Rated PG-13 for intense sequences of action including frenetic gun violence throughout, brief strong language, sensuality and some drug material
Stars: Joel Kinnaman, Gary Oldman, Michael Keaton, Abbie Cornish
This ambitious remake of Paul Verhoeven’s ultra-violent, darkly satirical original isn’t as successful as it might have been, mainly because director José Padilha tries to inject more philosophy and drama into the proceedings than the lean, mean original concept can handle. Kinnaman (of AMC’s “The Killing”) stars as the not-quite murdered detective who’s brought back to life as a cyborg crime-fighting machine. There are nice, surreal visual touches and action scenes are a blast, but trying to deepen the drama defeats the original prime directive: mete out righteous payback as violently and spectacularly as possible.
THE LEGO MOVIE
Rated PG for mild action and rude humor
Stars: Chris Pratt, Elizabeth Banks, Will Arnett
An ordinary Lego minifigure (Pratt), mistakenly believed to be the great Master Builder, is recruited to join a mission to prevent an evil tyrant from gluing the universe together. Phil Lord and Christopher Miller (“Cloudy with a Chance of Meatballs”) directed the animated comedy.

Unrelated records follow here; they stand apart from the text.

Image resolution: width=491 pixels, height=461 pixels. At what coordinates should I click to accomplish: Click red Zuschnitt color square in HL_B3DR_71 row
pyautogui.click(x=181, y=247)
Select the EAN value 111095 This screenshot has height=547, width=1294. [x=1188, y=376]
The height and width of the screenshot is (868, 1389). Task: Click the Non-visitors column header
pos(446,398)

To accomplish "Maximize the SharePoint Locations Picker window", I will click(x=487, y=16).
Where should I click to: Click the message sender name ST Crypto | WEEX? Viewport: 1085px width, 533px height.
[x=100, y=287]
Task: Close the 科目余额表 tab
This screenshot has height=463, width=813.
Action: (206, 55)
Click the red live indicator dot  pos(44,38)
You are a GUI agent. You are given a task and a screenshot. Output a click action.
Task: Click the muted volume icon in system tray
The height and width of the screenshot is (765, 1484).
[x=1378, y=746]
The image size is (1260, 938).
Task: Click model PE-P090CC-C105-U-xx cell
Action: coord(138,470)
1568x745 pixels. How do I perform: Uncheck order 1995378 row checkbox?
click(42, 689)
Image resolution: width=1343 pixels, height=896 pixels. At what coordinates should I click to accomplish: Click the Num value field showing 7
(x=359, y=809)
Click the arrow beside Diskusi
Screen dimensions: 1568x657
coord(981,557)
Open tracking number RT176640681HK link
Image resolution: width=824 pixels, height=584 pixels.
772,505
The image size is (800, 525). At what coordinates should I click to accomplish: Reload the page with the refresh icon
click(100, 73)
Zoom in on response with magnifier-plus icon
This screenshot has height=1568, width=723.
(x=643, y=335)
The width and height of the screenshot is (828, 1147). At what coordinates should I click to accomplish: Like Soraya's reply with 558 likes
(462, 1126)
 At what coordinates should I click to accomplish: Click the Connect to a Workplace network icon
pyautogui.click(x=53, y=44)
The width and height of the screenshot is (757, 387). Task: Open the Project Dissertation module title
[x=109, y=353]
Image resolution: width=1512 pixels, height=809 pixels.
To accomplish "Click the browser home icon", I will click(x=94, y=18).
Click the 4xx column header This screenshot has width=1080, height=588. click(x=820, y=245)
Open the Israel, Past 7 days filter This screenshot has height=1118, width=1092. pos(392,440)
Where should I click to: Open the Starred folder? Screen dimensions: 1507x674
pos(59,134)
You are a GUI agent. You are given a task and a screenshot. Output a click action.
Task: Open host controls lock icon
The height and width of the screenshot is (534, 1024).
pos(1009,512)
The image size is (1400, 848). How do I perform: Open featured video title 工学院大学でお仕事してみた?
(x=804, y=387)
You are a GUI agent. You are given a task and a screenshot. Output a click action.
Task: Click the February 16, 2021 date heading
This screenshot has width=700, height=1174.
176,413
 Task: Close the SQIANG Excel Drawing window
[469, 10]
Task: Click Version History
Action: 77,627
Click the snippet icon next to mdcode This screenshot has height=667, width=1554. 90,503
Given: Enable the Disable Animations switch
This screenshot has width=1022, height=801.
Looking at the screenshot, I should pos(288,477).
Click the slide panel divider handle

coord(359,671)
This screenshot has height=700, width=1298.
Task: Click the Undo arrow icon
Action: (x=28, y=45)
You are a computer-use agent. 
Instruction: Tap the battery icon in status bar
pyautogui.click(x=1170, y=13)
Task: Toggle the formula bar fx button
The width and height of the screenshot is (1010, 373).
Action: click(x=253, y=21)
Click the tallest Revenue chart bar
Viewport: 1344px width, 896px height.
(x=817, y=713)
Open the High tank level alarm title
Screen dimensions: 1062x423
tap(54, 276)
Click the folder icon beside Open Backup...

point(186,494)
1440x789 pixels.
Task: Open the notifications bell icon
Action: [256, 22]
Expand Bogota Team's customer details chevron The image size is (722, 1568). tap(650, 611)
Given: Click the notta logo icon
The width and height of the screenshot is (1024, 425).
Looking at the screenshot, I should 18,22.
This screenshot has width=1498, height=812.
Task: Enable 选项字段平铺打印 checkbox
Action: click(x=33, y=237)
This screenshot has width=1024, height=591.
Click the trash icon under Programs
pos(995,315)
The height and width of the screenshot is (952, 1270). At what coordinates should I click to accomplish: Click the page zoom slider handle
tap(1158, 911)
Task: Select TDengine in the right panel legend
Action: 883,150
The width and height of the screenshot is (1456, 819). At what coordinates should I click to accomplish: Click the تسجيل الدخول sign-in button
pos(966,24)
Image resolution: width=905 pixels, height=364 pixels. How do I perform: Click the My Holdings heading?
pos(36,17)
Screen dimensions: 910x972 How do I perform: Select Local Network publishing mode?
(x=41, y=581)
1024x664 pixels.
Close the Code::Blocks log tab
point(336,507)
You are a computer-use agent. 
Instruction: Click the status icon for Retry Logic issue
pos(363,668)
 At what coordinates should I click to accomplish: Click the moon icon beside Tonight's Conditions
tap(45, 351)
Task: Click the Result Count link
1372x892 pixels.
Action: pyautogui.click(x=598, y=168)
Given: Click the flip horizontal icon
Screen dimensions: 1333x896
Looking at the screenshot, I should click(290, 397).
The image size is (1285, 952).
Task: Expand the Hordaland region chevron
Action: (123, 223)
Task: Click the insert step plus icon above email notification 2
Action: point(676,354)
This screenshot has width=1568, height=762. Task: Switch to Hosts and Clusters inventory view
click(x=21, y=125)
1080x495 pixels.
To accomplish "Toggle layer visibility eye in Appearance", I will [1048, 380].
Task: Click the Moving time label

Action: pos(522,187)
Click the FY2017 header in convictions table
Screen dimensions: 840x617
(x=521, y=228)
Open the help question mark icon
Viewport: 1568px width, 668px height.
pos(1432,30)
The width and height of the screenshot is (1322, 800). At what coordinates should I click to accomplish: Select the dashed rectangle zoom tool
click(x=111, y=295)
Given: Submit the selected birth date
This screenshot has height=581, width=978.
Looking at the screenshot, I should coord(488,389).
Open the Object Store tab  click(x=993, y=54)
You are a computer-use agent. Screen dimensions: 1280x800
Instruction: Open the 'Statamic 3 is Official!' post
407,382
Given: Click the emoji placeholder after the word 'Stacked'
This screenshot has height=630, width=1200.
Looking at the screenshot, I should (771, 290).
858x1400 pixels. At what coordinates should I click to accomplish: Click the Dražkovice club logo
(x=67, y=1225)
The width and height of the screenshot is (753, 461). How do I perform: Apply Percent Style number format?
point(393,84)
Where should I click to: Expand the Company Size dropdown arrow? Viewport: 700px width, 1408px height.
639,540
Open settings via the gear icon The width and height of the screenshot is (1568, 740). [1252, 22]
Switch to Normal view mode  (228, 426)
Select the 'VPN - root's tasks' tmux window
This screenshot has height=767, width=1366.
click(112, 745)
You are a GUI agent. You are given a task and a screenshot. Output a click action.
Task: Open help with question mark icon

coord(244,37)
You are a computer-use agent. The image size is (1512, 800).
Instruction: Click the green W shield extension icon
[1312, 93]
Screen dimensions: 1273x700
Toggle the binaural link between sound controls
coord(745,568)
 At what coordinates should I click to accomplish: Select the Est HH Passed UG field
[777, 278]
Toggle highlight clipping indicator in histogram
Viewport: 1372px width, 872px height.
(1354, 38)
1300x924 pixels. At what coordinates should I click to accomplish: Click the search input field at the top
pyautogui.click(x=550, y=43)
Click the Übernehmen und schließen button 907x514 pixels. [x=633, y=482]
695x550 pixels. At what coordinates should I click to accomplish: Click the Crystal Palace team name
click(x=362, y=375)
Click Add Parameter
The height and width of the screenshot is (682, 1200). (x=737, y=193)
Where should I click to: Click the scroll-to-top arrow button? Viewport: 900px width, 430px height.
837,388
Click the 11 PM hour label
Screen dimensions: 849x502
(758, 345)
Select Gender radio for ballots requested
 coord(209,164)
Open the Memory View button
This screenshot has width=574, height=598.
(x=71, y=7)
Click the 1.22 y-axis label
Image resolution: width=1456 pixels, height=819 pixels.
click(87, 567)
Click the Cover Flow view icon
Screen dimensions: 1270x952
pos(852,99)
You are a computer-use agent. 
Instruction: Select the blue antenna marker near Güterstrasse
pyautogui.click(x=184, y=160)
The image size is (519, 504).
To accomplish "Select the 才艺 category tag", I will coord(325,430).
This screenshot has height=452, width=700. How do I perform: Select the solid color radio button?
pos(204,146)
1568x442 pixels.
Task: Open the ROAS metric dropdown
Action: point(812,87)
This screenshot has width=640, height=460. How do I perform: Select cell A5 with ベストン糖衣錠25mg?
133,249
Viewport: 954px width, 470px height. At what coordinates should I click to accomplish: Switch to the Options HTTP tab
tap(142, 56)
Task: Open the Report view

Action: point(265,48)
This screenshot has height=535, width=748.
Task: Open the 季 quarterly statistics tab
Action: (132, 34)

Rated R for pervasive language, some sexual content and brief violence
Stars: Christian Bale, Amy Adams, Bradley Cooper, Jennifer Lawrence
Everyone’s conning everyone else in “American Hustle” (with varying degrees of ruthlessness), yet no one’s really competent to handle the increasingly out-of-control high-stakes scam they’re involved in. Which is what makes director David O. Russell’s follow-up to “Silver Linings Playbook” simultaneously harrowing, hilarious and surprisingly heartfelt. Loosely based on the ABSCAM scandal of the 1970s, “Hustle” features Bale as a low-level New York con man forced, along with his former-stripper partner/paramour (Adams), to help a loose-cannon FBI agent (Cooper) entrap and bribe federal legislators.
Rated PG for some action and mild rude humor
Stars: Kristen Bell, Josh Gad, Idina Menzel
“Frozen” certainly has the traditional fairy-tale spirit, as defined by Walt Disney, that is: princesses, magic and even true love’s kiss. It’s all bound up with an agreeably up-to-date attitude about female empowerment that doesn’t sacrifice girly-girl fantasy. Unfortunately, Disney’s 53rd animated feature also comes with mostly vapid Broadway-ready show tunes. Comic actress Bell plays the feisty princess Anna, who adventures into the wilderness to bring back her sister Queen Elsa (Menzel of “Glee”), who has accidentally winterized their kingdom with her icy magical powers.